Cold water from the continent: The Champions League first legs
Posted on May 3, 2019
FOR Premier League advocates, the first legs of the UEFA Champions League semi-finals must have been a huge disappointment. The chances of an all-England final look very remote now, although those that enthuse over the essence of European club competitions will be thankful – there is nothing so anti-climatic than a European final between two clubs from the same country. The smart money, however, is now on a post-Cruyffian final between Ajax and Barcelona. Far better than Spurs v Liverpool for TV broadcasters, one assumes.

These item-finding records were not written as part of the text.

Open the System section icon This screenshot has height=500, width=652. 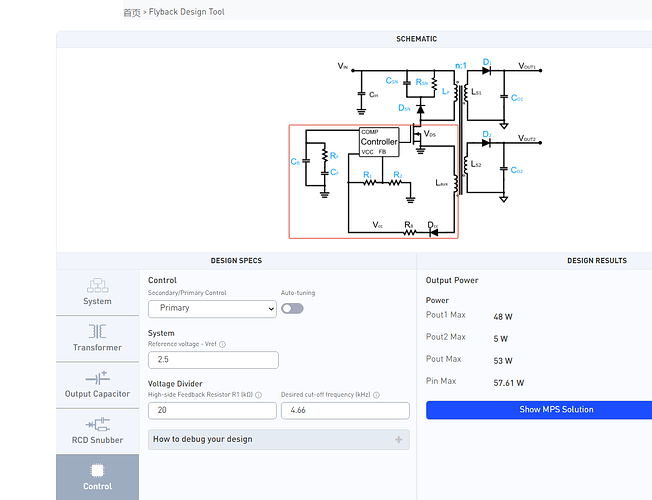[97, 285]
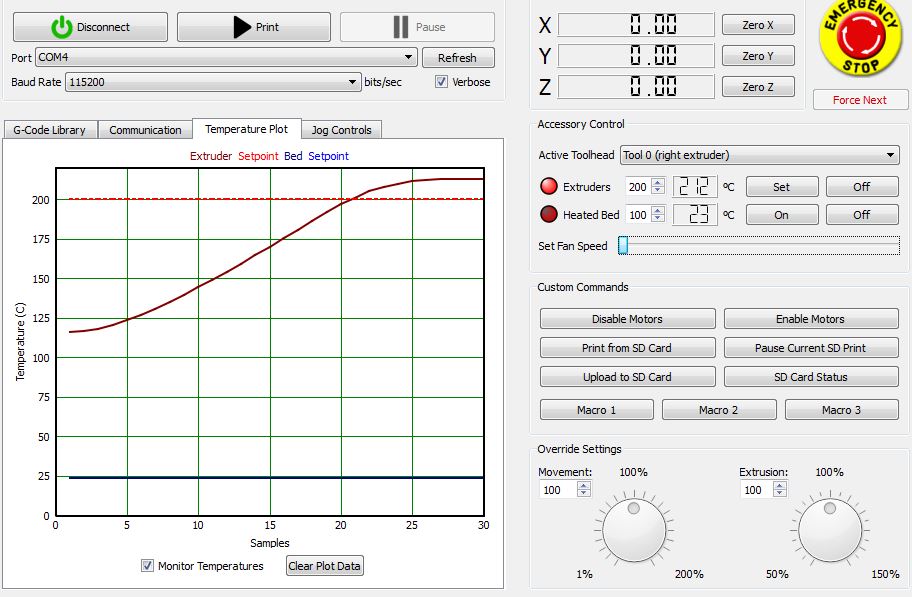
Task: Click the red Extruders indicator light
Action: click(547, 187)
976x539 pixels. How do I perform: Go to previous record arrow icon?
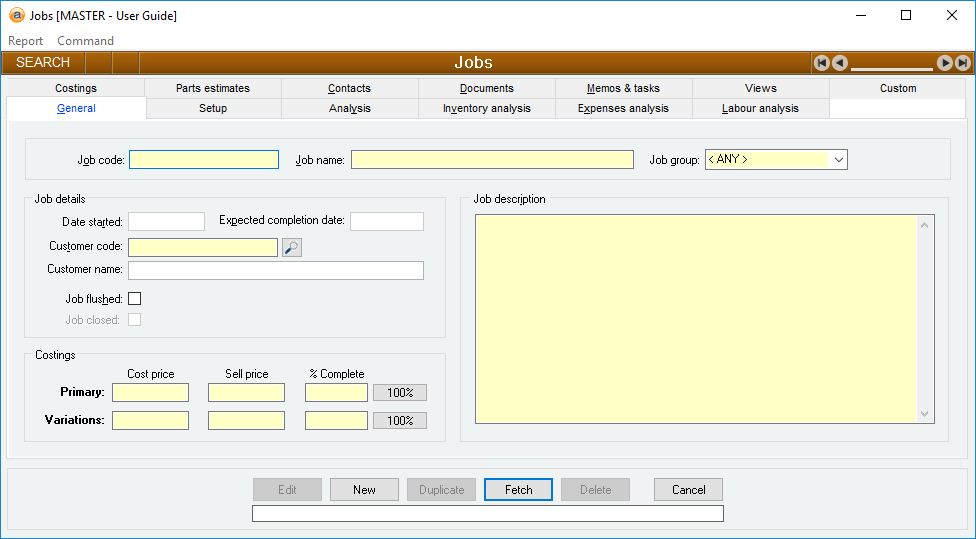point(840,63)
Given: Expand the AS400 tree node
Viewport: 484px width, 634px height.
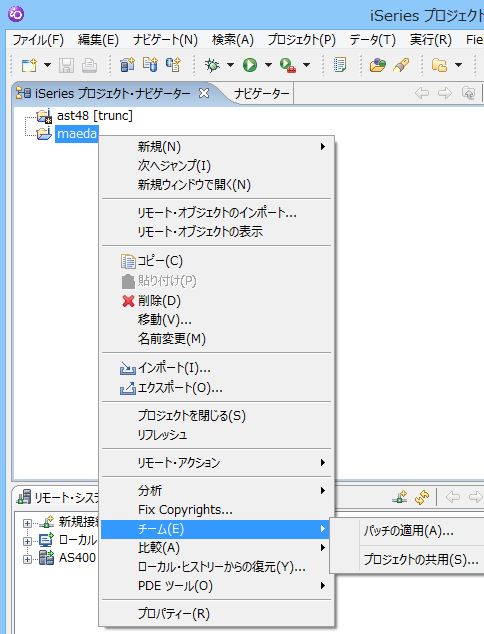Looking at the screenshot, I should point(27,559).
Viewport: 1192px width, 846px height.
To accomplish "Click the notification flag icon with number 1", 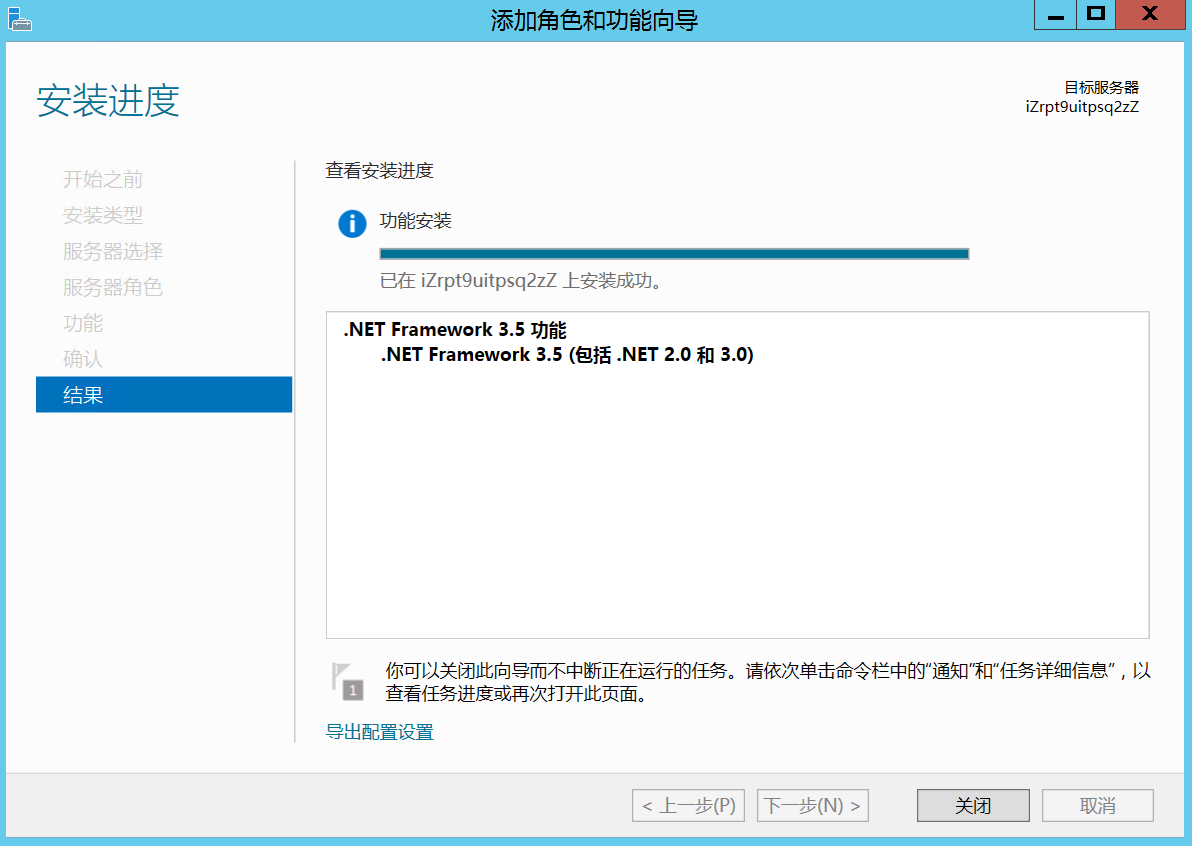I will 347,681.
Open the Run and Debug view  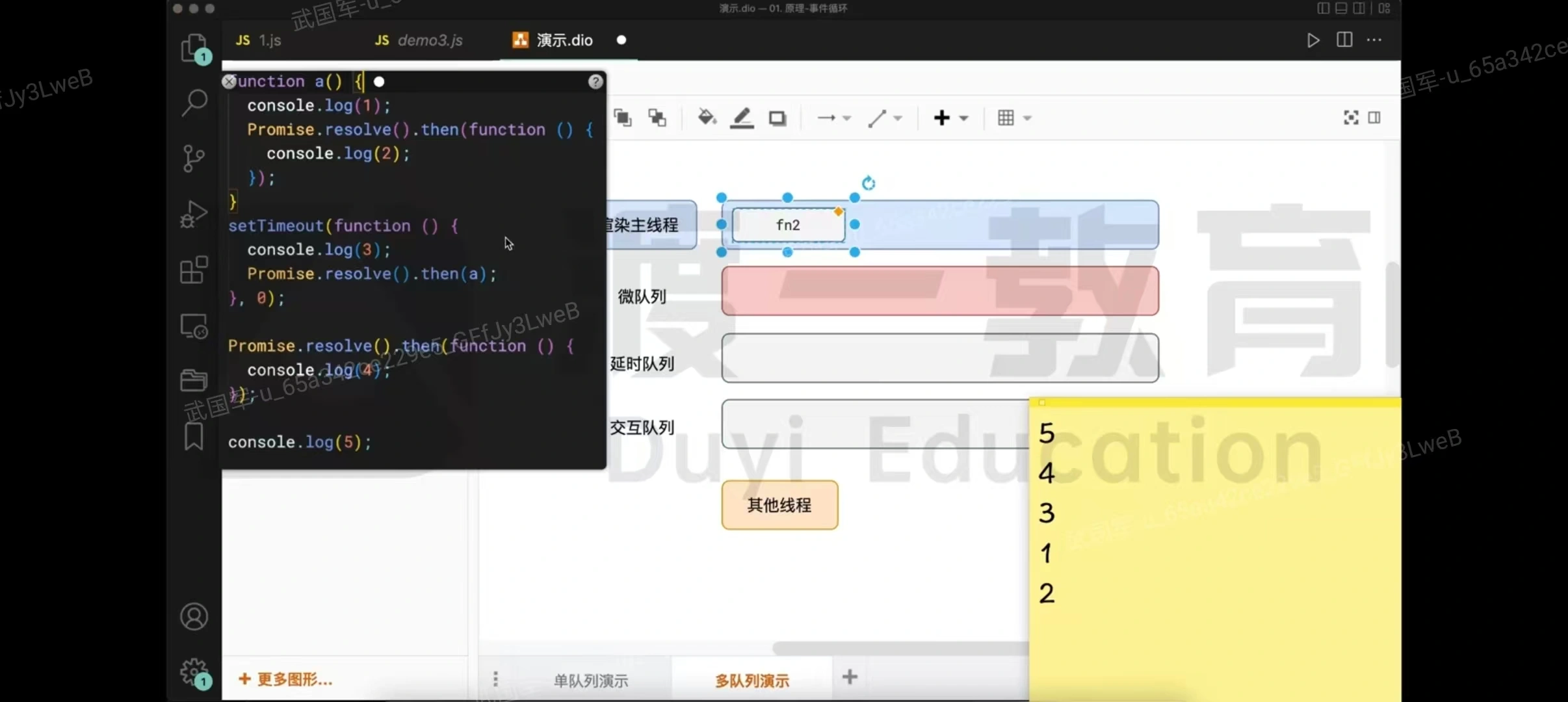click(194, 214)
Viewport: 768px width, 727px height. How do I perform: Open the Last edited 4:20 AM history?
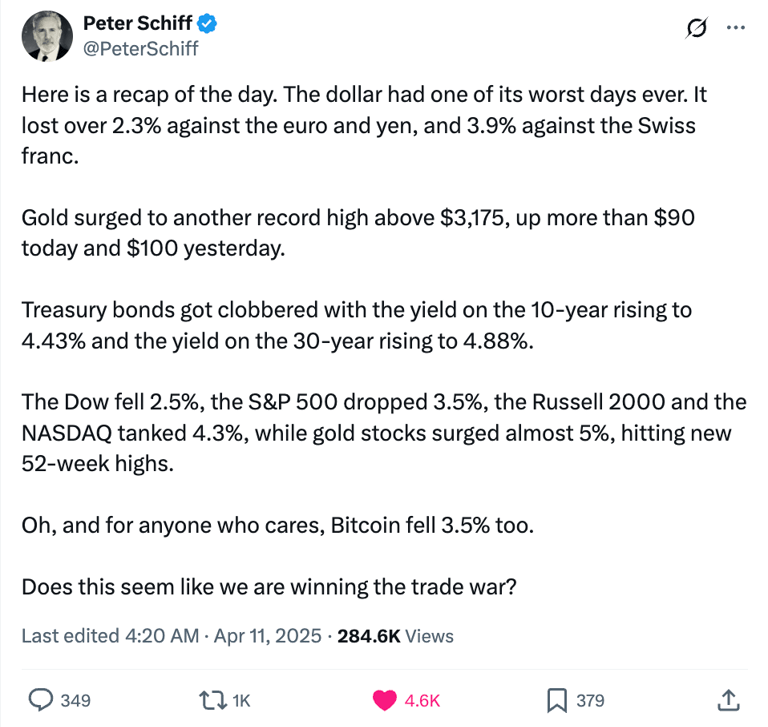point(110,636)
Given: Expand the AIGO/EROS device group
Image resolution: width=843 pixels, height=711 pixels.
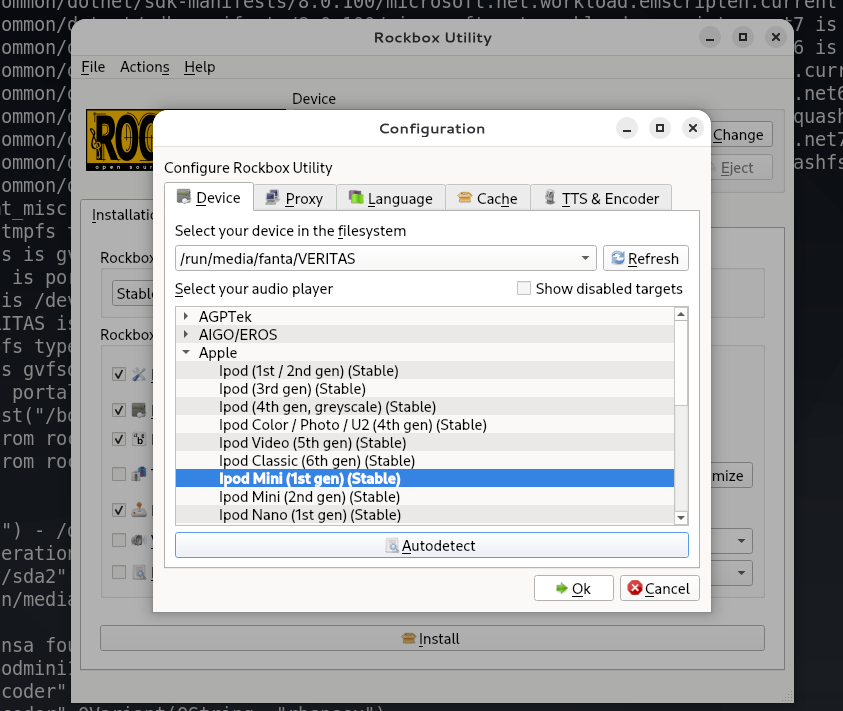Looking at the screenshot, I should tap(186, 334).
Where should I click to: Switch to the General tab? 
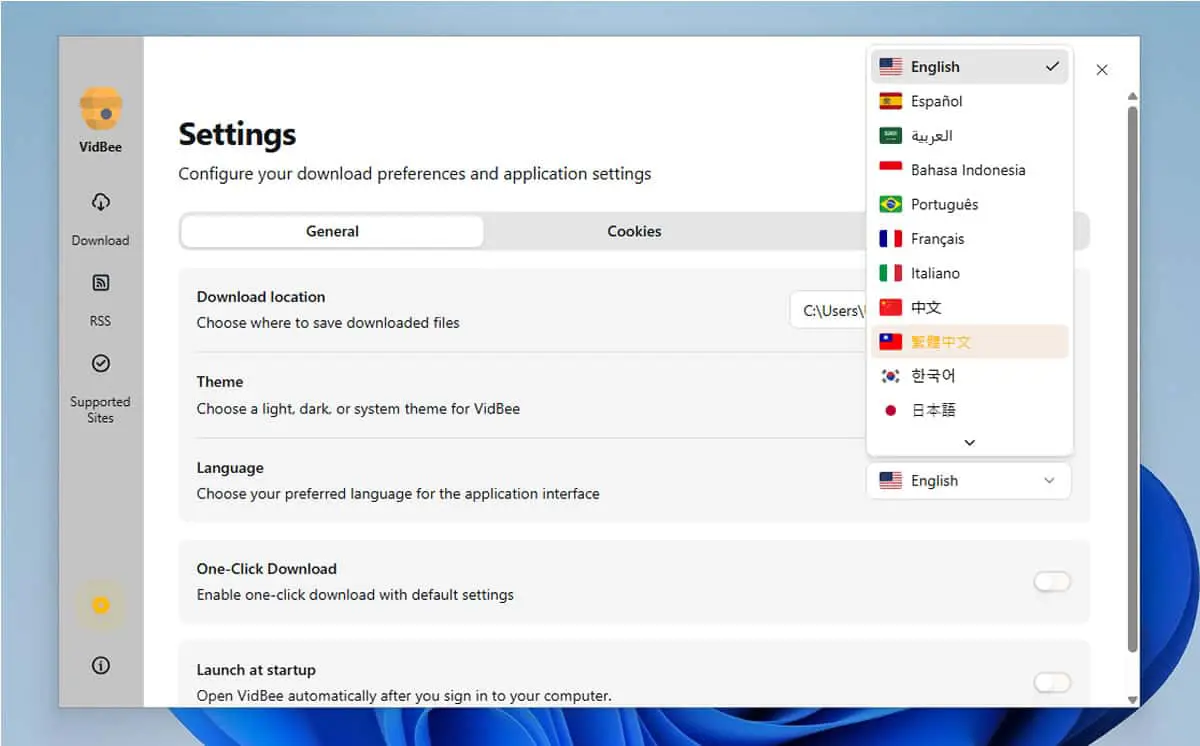coord(332,231)
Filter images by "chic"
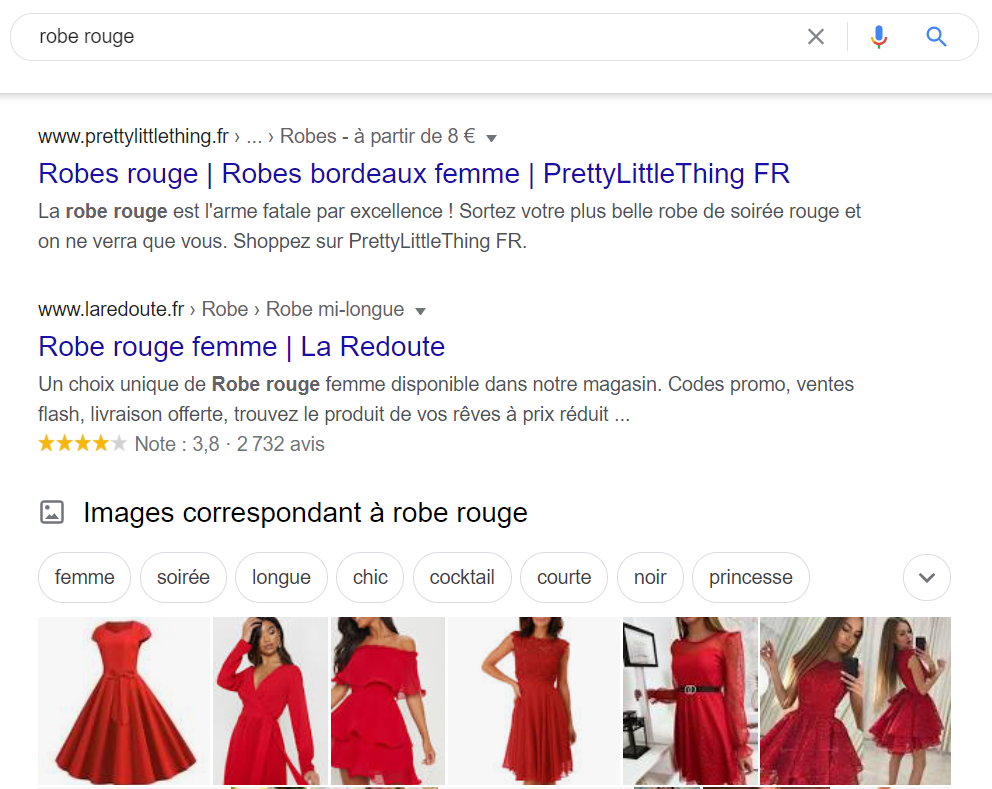992x789 pixels. (x=370, y=577)
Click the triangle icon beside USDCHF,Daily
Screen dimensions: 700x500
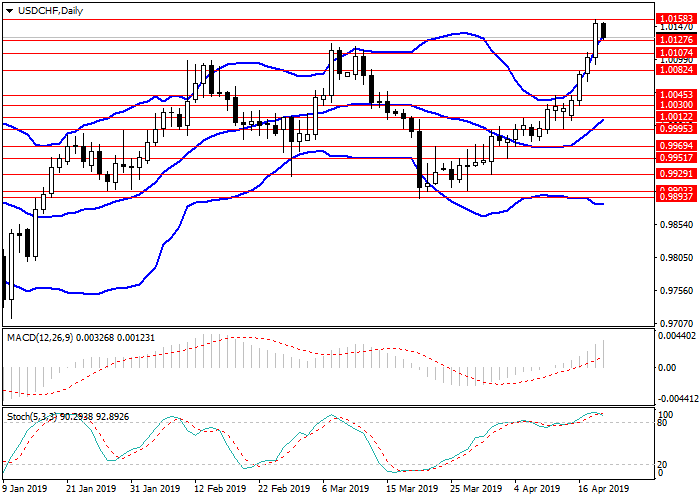(x=10, y=11)
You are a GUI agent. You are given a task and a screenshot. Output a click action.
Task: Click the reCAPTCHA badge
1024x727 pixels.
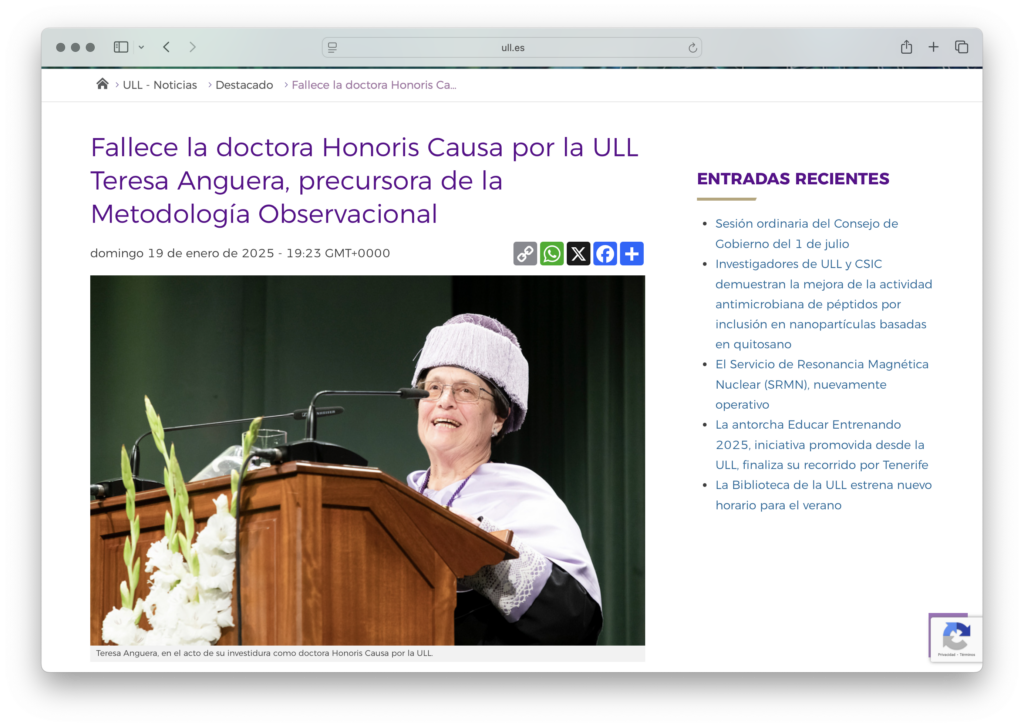[x=956, y=637]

Nobody should see the Champions League as an indicator of national strength, though. Naturally, some onlookers will couple progress in the competition (and there has been a step forward for England’s clubs) with the momentum of Gareth Southgate’s national team, but in truth there is little in the way of correlation.
Consider that Spurs started their tie with Ajax with just three Englishmen in their line-up (Alli, Rose and Trippier), while Liverpool had just James Milner. Ajax, by contrast, used six Dutchmen in London and Barca five Spanish nationals against multi-national Liverpool. Across the 44 starting players, only four were English. And still, the outstanding individual of the first phase of games was Lionel Messi, an Argentinian.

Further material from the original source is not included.